Hacker Newsnew | past | comments | ask | show | jobs | submitlogin

Fitts's law (often cited as Fitts' law) is a model of human movement primarily used in human–computer interaction and ergonomics that predicts that the time required to rapidly move to a target area is a function of the distance to the target and the size of the target

How does that do anything but confirm the GP's point, that it's dumb to place a menu bar potentially thousands of pixels away from the window it applies to?



Because Fitts's law relates both the target size and the target distance to the speed and accuracy of hitting the target. Not just the target distance. You can move the mouse very quickly to cover the large distance, without worrying about the accuracy, thus reducing the negative contribution of the distance, because the target size is practically infinite. The target area of the menu bar at the top of the screen extends infinitely up above the screen, because when your mouse hits the edge, it stops moving and stays in the target. Try it yourself. It's EXTREMELY easy to move the cursor to the top of the screen, no matter how far away it is. The distance doesn't matter, because the target size overwhelms it. That's what is meant by the "Mile High Menu Bar" -- calling it a mile high is an understatement!

This is also why pie menus have improved time and error rates over linear menus: linear menu targets are very small, and increasing distances away from the cursor, but the pie menu items all start out adjacent to the cursor, and extend all the way out to the screen edge, so you can trade off increased distance of movement for increased target size. The target area of the pie-slice shaped wedges get wider and wider as you move out further away from the menu center. (I don't mean they dynamically change size as you move, I mean that as you move out, you're in a much larger part of the slice. So with a four-item pie menu, each target area gets about 1/4 of the screen real estate, and you can keep moving the mouse even further when you hit the edge and still be in the same target slice.) Pie menus also minimize the distance, but around the center, the targets are at their smallest, but you can always move out further to get more "leverage" and directional accuracy.

PROVIDED MATERIAL:
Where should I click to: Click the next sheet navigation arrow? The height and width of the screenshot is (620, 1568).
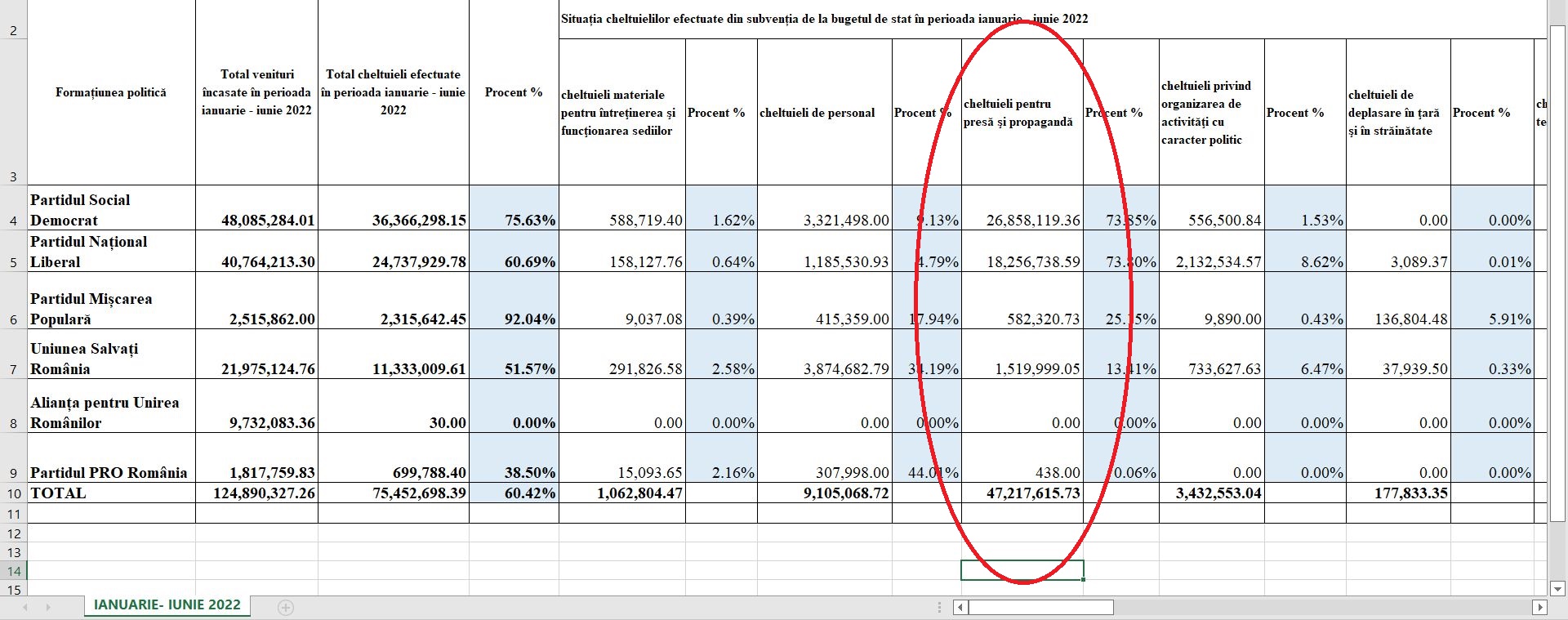(x=48, y=607)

DIRECTION 1:
Please reproduce the Fitts's law discussion between "Fitts's law (often" and "it applies to?", inclusive.
DIRECTION 2:
For each statement, decide whether the Fitts's law discussion supports it. Answer yes or no, and quote the exact words from the discussion that settle it.
(a) The menu bar's target area extends infinitely above the top of the screen.
(b) Pie menu slices dynamically change size as the mouse moves.
(c) In a four-item pie menu, each target area gets about a quarter of the screen.
DIRECTION 3:
Answer these from the Fitts's law discussion:
(a) In which two fields is Fitts's law primarily used?
(b) According to Fitts's law, the time required to rapidly move to a target area is a function of which two things?
(c) Where are the targets of a pie menu at their smallest?

FINISHED ANSWER 1:
Fitts's law (often cited as Fitts' law) is a model of human movement primarily used in human–computer interaction and ergonomics that predicts that the time required to rapidly move to a target area is a function of the distance to the target and the size of the target

How does that do anything but confirm the GP's point, that it's dumb to place a menu bar potentially thousands of pixels away from the window it applies to?

FINISHED ANSWER 2:
(a) Yes: "The target area of the menu bar at the top of the screen extends infinitely up above the screen"
(b) No: "I don't mean they dynamically change size as you move"
(c) Yes: "So with a four-item pie menu, each target area gets about 1/4 of the screen real estate"

FINISHED ANSWER 3:
(a) Human–computer interaction and ergonomics.
(b) The distance to the target and the size of the target.
(c) Around the center.